Arrange the lines below as a numbered list, starting with the line that contains "Given: Click the Area71 Venture Limited logo" and going on through the end of the rows. Leave out blank lines and pictures.

Pointing rows for text and elements
+---+
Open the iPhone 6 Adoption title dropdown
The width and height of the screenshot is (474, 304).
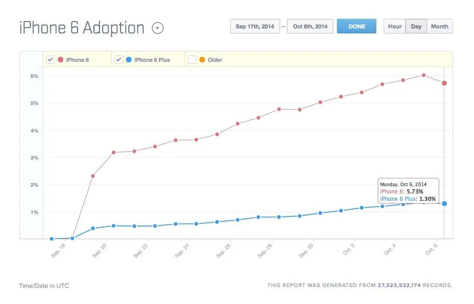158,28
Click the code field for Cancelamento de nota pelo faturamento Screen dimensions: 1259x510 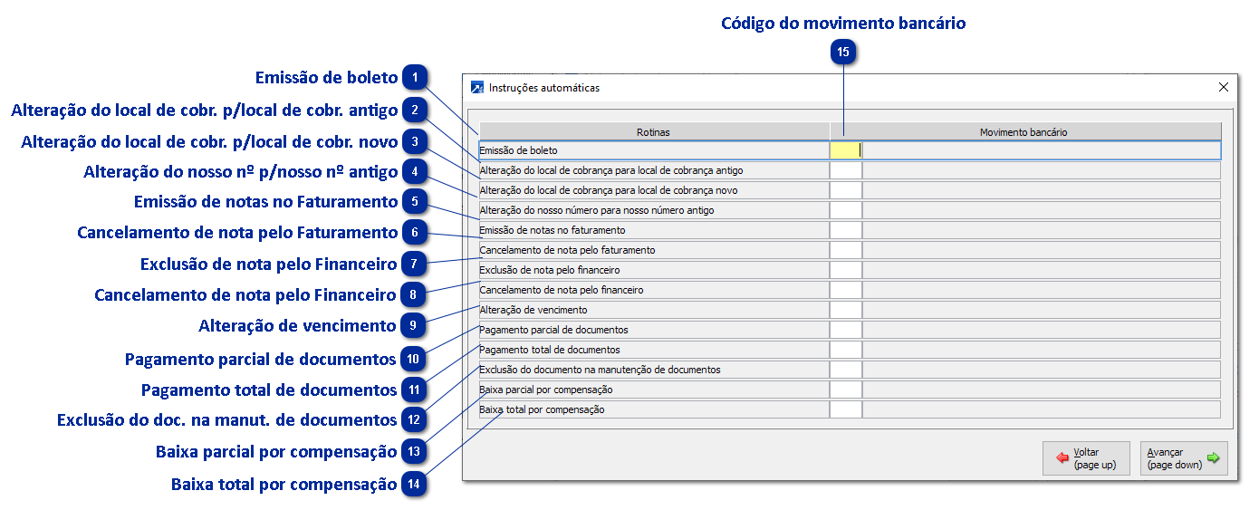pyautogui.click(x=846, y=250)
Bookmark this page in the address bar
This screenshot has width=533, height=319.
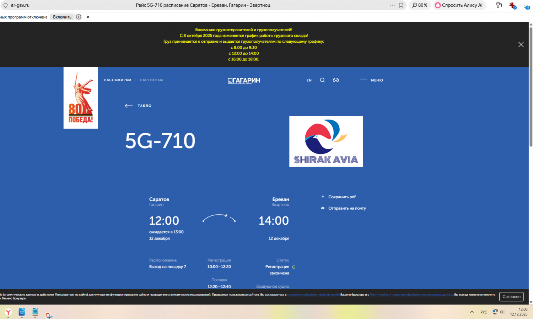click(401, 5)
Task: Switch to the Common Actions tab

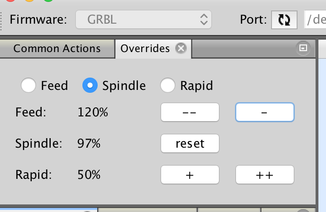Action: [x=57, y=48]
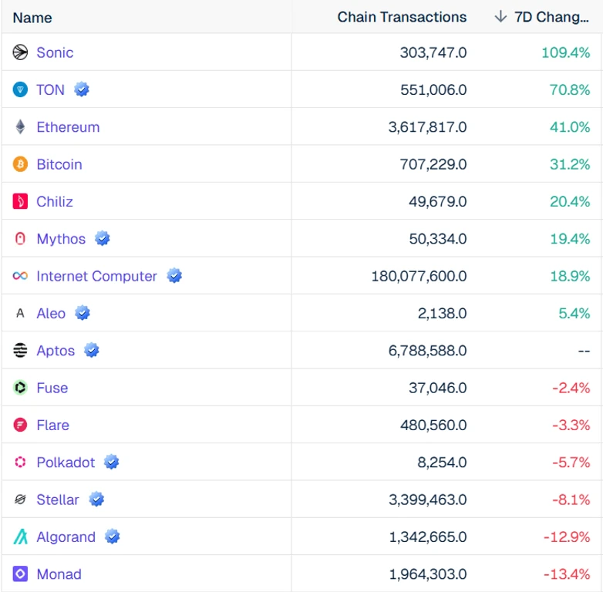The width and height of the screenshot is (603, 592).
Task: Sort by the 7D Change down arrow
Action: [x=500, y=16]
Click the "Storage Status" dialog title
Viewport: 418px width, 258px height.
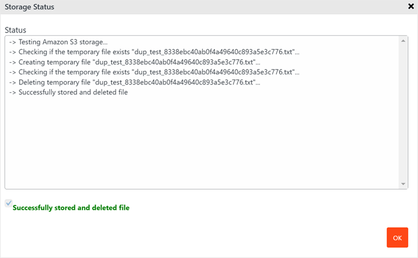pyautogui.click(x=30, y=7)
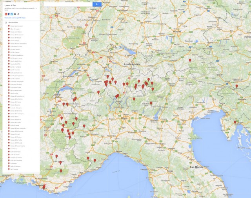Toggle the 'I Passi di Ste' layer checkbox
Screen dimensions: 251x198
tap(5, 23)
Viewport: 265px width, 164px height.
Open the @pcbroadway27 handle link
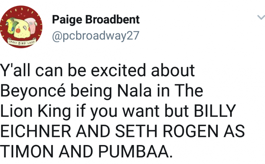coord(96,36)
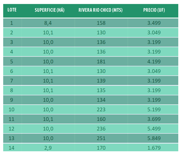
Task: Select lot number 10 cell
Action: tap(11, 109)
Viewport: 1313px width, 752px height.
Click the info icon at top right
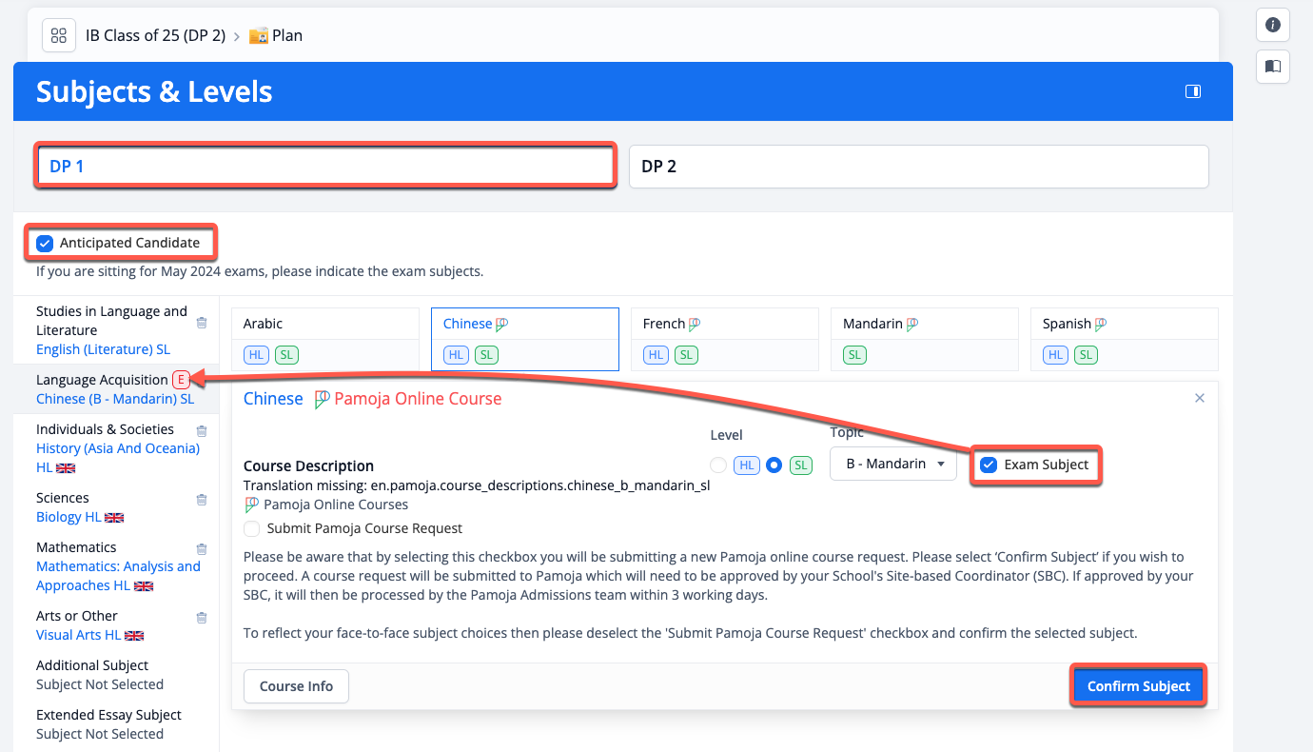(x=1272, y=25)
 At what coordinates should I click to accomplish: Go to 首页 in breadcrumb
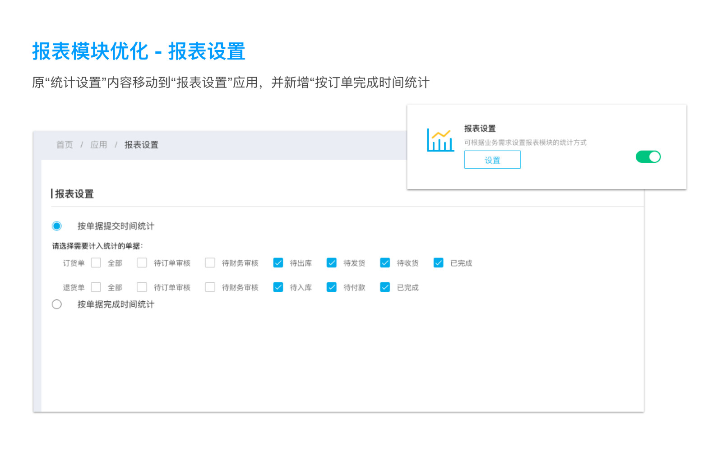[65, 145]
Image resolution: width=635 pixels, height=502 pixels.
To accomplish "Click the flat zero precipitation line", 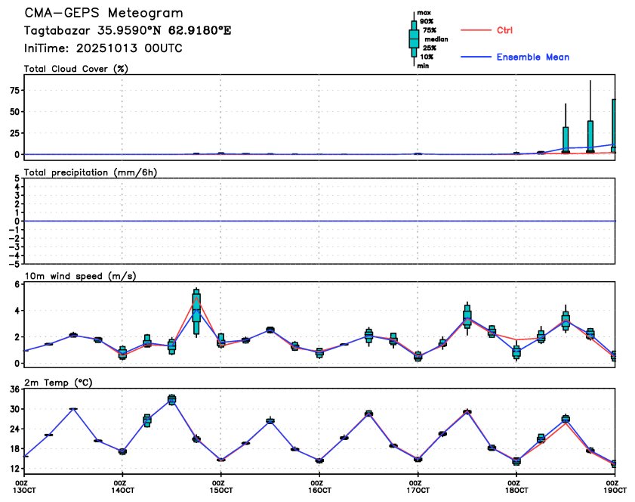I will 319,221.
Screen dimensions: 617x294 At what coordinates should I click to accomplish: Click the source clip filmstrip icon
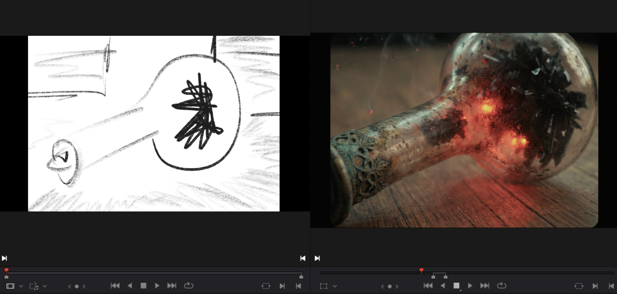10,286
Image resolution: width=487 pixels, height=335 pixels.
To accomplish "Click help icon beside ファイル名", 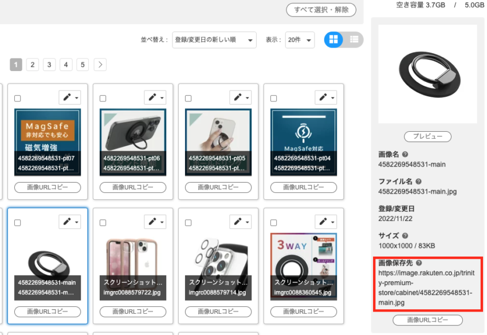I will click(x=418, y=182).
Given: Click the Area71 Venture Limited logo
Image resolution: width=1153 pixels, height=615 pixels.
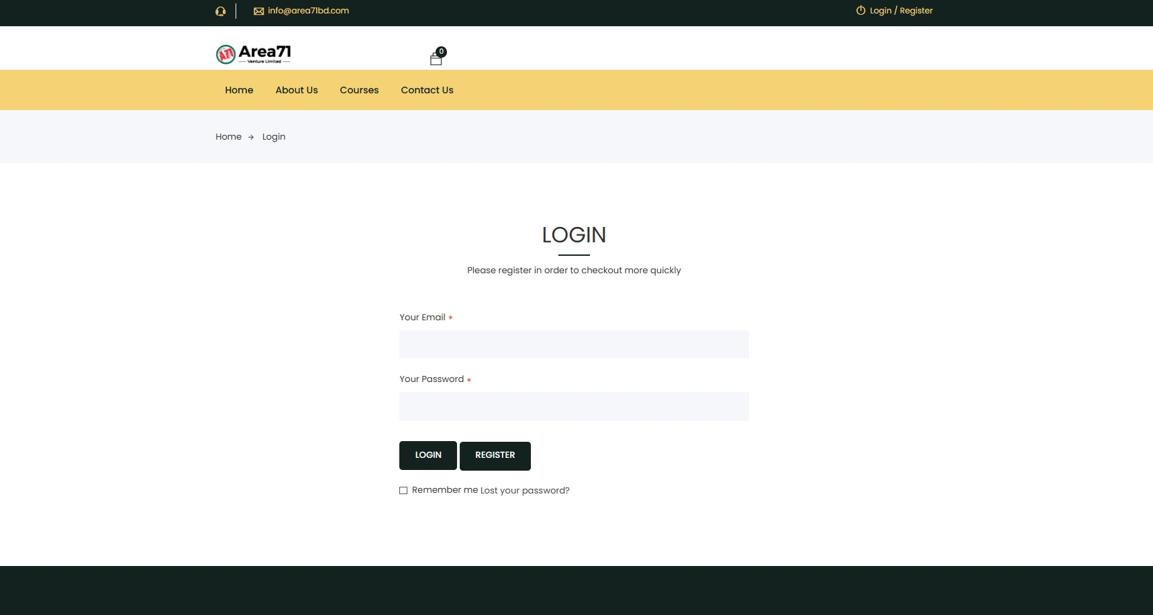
+---+
TASK OUTPUT
1. Given: Click the Area71 Venture Limited logo
2. Image resolution: width=1153 pixels, height=615 pixels.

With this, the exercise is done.